Я ожидаю увидеть мою комнату, но оказываюсь в совершенно незнакомом месте. Все здесь гротескно-кукольное, пастельное. Просторная, светлая комната, игрушечный, как в стеклянном шарике, снежок за окном, маленький столик, уставленный сервизом, покрытым нежными весенними цветами, сахарница и молочница, обе белее снега, металлический чайник с изогнутым носиком из которого валит пар, розоватая скатерть и стулья с высокой спинкой.
Я сажусь за стол. В центре красуется торт со сливками и шоколадом, аппетитный и пахнущий очень вкусно. В вазочке источает сахарный аромат песочное печенье. Викторианское чаепитие, такое красивое, что выглядит комичным. Я уверена, что этого Мордред и добивался. Он садится напротив меня, наливает себе чай и щедро разбавляет его молоком, а потом начинает сыпать сахар, пока он не впитывает почти всю жидкость, и с удовольствием отхлебывает.

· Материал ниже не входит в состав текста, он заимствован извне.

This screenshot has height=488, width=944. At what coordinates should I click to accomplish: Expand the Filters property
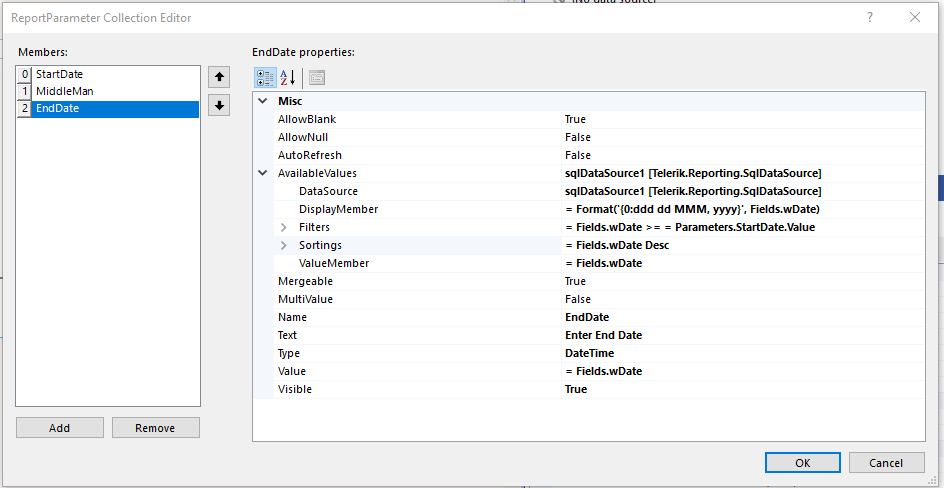click(284, 227)
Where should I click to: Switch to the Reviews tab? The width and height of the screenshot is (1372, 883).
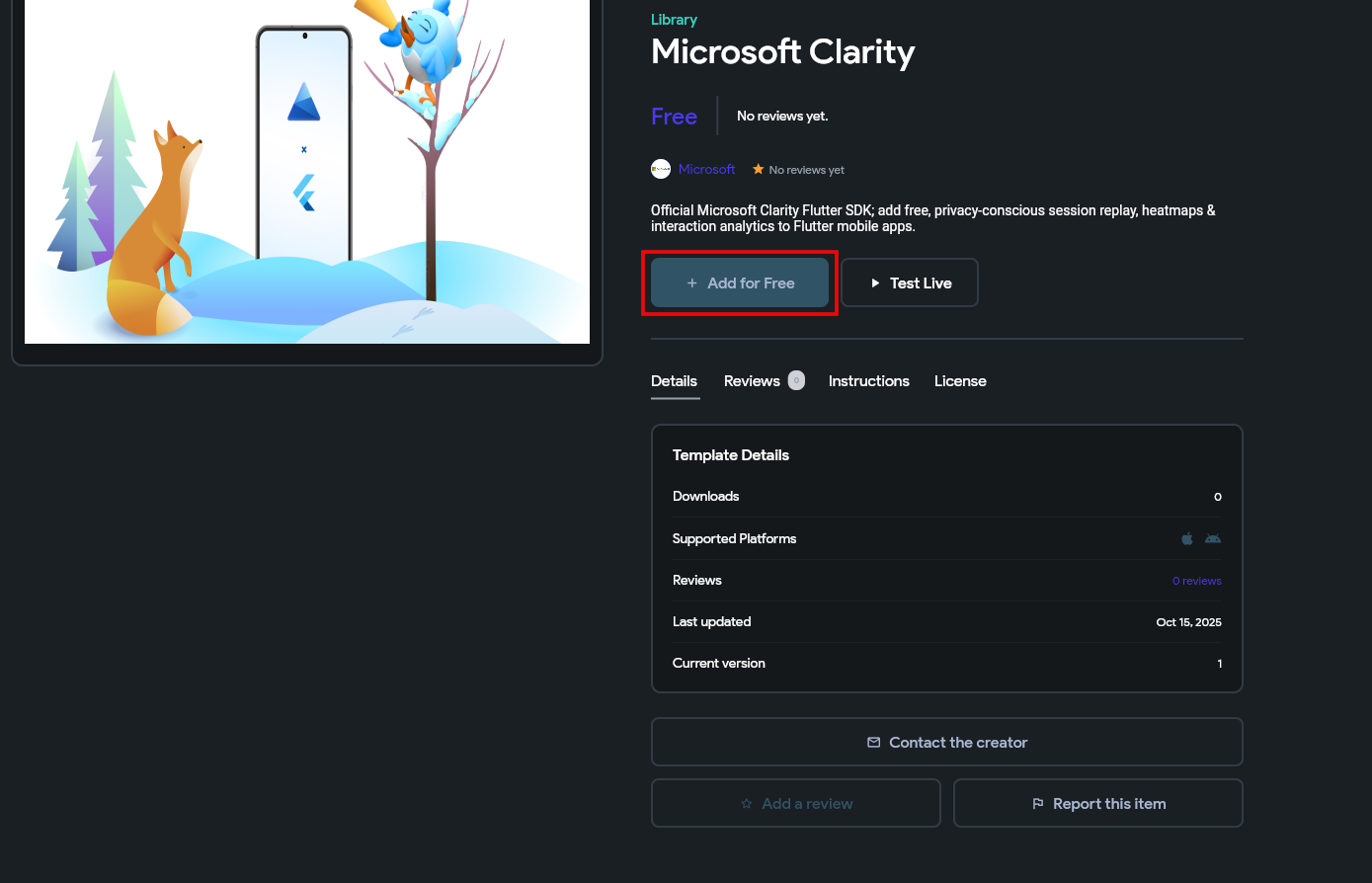(x=752, y=381)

Он наливает чай и мне, я отказываюсь от сахара.
- Так ты хочешь знать..., - говорит он, предоставляя мне самой закончить фразу.
Я отпиваю горячий чай, отдающий бергамотом.
- Где мои друзья?
- Они живы.
- Вы не ответили, где мои друзья.
- А я не говорил, что буду отвечать на твои вопросы.

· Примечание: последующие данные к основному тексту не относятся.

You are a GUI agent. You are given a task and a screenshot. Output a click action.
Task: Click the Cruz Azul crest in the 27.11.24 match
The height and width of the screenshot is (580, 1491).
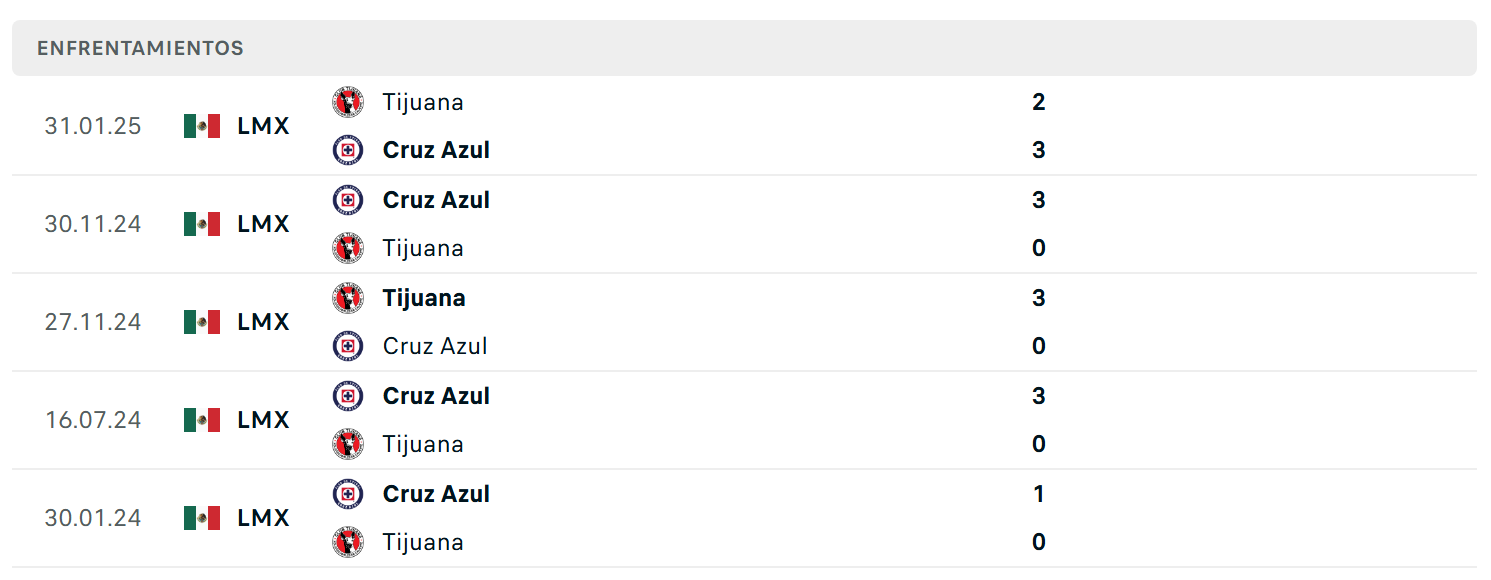[348, 346]
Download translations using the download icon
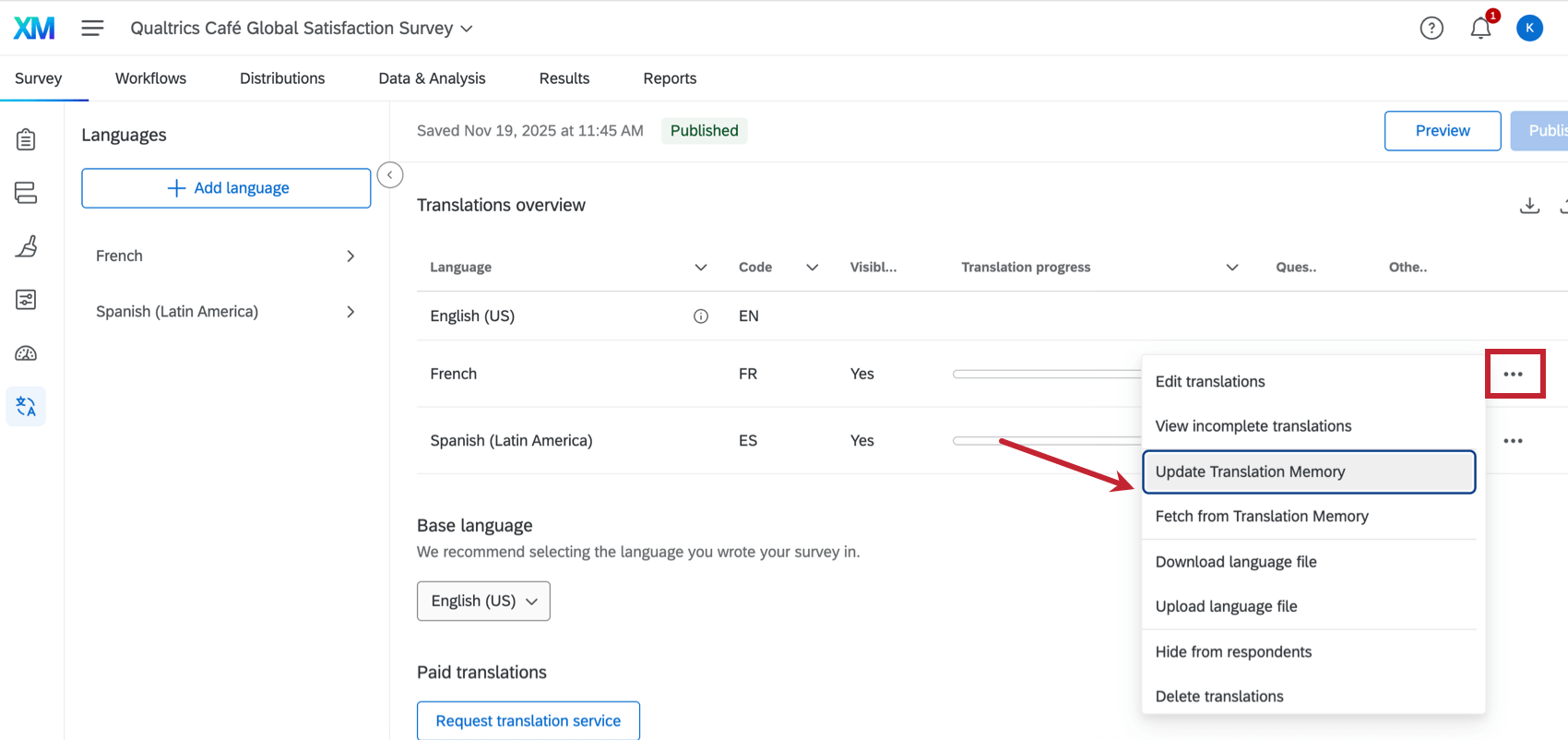 (x=1529, y=206)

Я беру печенье, аккуратно откусываю кусочек и замечаю, что третий стул не пуст.
На нем сидит игрушка. Белый кролик в викторианском костюме, старый, с блестящими стеклянными глазами и длинными, пушистыми ушами. Я вспоминаю о галлюцинации Номера Девятнадцать и вздрагиваю. Игрушка и Господин Кролик из воспоминаний похожи. Только вот игрушка выглядит дивно нормальной, она обычная, не искаженная больной фантазией Номера Девятнадцать.
- Вопросы, - повторяет он. - Время, время, время, у нас мало времени.
- Аллюзия к "Алисе в Стране Чудес", - говорю я.
- Да, разумеется. Никто в истории мировой литературы не мог описать сон с той же точностью, что Льюис Кэрролл. И никто не сможет. Представь, что ты во сне, мышонок.
Он вежливо предлагает мне еще чаю, я киваю. Мордред снова отхлебывает пойла, в котором больше сахара, чем воды, из своей чашки, улыбается мне, а потом вдруг разбивает чашку о стол.
- Паскуда! - говорит он. - Грязная шлюха! Я знаю, где ты! Я вырву твои кишки, выверну тебя наизнанку и сожру внутренности!